▶ _Article_:
Studio album by Kelly Lee Owens
- Released: 24 March 2017
- Genre: Minimal techno; dream pop; ambient; drone; krautrock; electropop;
- Length: 46:22
- Label: Smalltown Supersound
- Producer: Kelly Lee Owens

Kelly Lee Owens chronology
| Oleic (2016) | Kelly Lee Owens (2017) | Inner Song (2020) |

Singles from Kelly Lee Owens
- "CBM" Released: 8 September 2016; "Anxi." Released: 18 January 2017; "Lucid" Released: 9 February 2017;

= Kelly Lee Owens (album) =

Kelly Lee Owens is the debut studio album by Welsh electronic musician Kelly Lee Owens. It was released on 24 March 2017, by Smalltown Supersound.

==Critical reception==

Kelly Lee Owens was well received by critics. Philip Sherburne of Pitchfork reviewed "Kelly Lee Owens is a message in a bottle that’s come bobbing back from somewhere in the future." Stephen Carlick of Exclaim! said "These are layered, atmospheric tracks that blend minimal techno, dream-pop, Krautrock and ambient drone into a dazzling, alchemical whole that defies easy categorization."

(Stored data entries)
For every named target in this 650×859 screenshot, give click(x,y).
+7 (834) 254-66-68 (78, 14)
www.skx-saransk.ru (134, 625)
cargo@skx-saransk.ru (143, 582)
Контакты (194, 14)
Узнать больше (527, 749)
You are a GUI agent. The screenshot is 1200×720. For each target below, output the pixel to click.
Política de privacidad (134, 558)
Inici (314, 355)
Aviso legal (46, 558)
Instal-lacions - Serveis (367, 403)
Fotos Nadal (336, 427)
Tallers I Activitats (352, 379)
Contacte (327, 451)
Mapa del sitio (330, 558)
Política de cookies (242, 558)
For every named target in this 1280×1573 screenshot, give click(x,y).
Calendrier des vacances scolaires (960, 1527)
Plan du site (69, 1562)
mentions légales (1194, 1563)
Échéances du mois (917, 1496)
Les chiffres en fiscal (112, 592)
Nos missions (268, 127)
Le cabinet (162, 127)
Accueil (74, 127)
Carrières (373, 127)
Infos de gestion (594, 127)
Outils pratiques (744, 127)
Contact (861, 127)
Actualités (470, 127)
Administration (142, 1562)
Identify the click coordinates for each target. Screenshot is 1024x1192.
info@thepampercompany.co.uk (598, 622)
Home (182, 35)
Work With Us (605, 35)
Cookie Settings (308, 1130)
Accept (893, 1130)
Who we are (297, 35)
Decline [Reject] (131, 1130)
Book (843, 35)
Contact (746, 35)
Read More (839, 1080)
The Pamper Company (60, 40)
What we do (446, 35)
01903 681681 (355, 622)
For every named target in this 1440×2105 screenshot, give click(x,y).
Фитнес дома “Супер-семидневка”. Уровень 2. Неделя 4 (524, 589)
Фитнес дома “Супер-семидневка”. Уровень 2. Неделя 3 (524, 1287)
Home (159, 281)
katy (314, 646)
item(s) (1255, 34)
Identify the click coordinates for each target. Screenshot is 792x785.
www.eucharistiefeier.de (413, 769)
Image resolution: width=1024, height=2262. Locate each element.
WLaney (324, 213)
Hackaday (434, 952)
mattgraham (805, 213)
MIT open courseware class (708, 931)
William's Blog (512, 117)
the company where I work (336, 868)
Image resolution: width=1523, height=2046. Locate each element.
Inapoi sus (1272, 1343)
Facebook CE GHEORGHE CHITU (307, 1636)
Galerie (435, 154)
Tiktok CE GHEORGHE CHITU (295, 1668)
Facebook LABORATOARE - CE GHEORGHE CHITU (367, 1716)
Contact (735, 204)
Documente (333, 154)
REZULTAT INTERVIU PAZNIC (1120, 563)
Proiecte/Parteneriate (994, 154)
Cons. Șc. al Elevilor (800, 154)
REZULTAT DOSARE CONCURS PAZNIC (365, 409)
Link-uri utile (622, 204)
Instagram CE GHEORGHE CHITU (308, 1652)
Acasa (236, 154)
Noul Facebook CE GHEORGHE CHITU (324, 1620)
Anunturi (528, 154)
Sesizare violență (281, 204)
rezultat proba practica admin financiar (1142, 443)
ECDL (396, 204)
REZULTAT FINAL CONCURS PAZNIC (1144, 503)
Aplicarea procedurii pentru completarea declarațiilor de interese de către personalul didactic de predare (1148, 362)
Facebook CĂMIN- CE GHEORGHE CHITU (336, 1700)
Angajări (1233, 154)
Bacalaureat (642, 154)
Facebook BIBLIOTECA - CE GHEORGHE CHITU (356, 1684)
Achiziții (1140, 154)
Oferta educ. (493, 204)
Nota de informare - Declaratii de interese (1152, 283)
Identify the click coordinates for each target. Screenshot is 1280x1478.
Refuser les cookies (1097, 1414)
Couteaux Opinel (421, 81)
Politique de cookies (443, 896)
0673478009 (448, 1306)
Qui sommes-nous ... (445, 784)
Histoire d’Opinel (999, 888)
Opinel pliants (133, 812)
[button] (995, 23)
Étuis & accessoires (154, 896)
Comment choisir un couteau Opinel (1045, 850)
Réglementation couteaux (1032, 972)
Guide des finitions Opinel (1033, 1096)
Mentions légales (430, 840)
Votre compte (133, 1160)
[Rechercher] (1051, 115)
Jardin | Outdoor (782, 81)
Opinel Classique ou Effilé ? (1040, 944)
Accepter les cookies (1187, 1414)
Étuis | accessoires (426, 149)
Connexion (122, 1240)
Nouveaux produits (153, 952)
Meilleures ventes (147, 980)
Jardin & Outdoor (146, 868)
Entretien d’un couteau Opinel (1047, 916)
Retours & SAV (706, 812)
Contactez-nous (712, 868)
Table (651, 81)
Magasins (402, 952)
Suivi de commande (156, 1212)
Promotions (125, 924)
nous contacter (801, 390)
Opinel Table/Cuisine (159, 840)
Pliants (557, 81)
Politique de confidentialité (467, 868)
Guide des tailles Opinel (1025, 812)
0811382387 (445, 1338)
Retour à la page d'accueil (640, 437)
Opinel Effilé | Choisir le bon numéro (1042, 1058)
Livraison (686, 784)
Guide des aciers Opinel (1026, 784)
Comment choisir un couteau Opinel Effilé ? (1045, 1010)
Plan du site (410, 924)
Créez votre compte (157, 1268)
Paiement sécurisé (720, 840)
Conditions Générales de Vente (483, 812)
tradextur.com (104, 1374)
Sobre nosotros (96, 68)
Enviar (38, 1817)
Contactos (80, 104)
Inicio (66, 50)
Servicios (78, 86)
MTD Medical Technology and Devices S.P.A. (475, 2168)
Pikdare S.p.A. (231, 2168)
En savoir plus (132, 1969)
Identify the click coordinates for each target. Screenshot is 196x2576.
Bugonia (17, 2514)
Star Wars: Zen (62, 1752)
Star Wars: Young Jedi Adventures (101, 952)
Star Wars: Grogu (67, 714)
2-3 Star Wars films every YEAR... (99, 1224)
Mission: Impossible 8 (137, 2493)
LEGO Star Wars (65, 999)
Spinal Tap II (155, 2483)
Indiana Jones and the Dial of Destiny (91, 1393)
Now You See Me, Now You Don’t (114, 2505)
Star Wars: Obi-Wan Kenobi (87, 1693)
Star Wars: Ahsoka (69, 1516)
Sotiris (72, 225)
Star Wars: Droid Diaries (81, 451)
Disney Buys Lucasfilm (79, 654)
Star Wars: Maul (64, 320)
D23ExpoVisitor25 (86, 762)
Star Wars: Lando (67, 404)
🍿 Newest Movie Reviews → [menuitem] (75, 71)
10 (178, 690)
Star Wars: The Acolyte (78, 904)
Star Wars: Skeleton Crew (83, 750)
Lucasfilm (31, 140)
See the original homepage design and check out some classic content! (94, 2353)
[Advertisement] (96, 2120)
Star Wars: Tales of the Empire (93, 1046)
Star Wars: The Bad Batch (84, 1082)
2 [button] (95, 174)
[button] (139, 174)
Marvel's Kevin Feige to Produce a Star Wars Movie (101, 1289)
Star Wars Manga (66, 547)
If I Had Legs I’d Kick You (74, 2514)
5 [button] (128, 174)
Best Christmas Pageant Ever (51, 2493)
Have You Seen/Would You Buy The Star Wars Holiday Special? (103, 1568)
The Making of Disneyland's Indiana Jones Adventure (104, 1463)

▶ _Challenges_:
1. In the Kelly Lee Owens album article, write out the passage between "Singles from Kelly" and "by Smalltown Supersound.", inclusive, changing "debut studio album" to "first studio album".
2. Format the stored data entries between the lines holding "Image resolution: width=1024, height=2262." and "0673478009 (448, 1306)", inclusive, as a JSON list of strings with one string per line and blank lines omitted.

▶ _Per-task outputs_:
1.
Singles from Kelly Lee Owens
- "CBM" Released: 8 September 2016; "Anxi." Released: 18 January 2017; "Lucid" Released: 9 February 2017;

= Kelly Lee Owens (album) =

Kelly Lee Owens is the first studio album by Welsh electronic musician Kelly Lee Owens. It was released on 24 March 2017, by Smalltown Supersound.

2.
[
  "Image resolution: width=1024, height=2262. Locate each element.",
  "WLaney (324, 213)",
  "Hackaday (434, 952)",
  "mattgraham (805, 213)",
  "MIT open courseware class (708, 931)",
  "William's Blog (512, 117)",
  "the company where I work (336, 868)",
  "Image resolution: width=1523, height=2046. Locate each element.",
  "Inapoi sus (1272, 1343)",
  "Facebook CE GHEORGHE CHITU (307, 1636)",
  "Galerie (435, 154)",
  "Tiktok CE GHEORGHE CHITU (295, 1668)",
  "Facebook LABORATOARE - CE GHEORGHE CHITU (367, 1716)",
  "Contact (735, 204)",
  "Documente (333, 154)",
  "REZULTAT INTERVIU PAZNIC (1120, 563)",
  "Proiecte/Parteneriate (994, 154)",
  "Cons. Șc. al Elevilor (800, 154)",
  "REZULTAT DOSARE CONCURS PAZNIC (365, 409)",
  "Link-uri utile (622, 204)",
  "Instagram CE GHEORGHE CHITU (308, 1652)",
  "Acasa (236, 154)",
  "Noul Facebook CE GHEORGHE CHITU (324, 1620)",
  "Anunturi (528, 154)",
  "Sesizare violență (281, 204)",
  "rezultat proba practica admin financiar (1142, 443)",
  "ECDL (396, 204)",
  "REZULTAT FINAL CONCURS PAZNIC (1144, 503)",
  "Aplicarea procedurii pentru completarea declarațiilor de interese de către personalul didactic de predare (1148, 362)",
  "Facebook CĂMIN- CE GHEORGHE CHITU (336, 1700)",
  "Angajări (1233, 154)",
  "Bacalaureat (642, 154)",
  "Facebook BIBLIOTECA - CE GHEORGHE CHITU (356, 1684)",
  "Achiziții (1140, 154)",
  "Oferta educ. (493, 204)",
  "Nota de informare - Declaratii de interese (1152, 283)",
  "Identify the click coordinates for each target. Screenshot is 1280x1478.",
  "Refuser les cookies (1097, 1414)",
  "Couteaux Opinel (421, 81)",
  "Politique de cookies (443, 896)",
  "0673478009 (448, 1306)"
]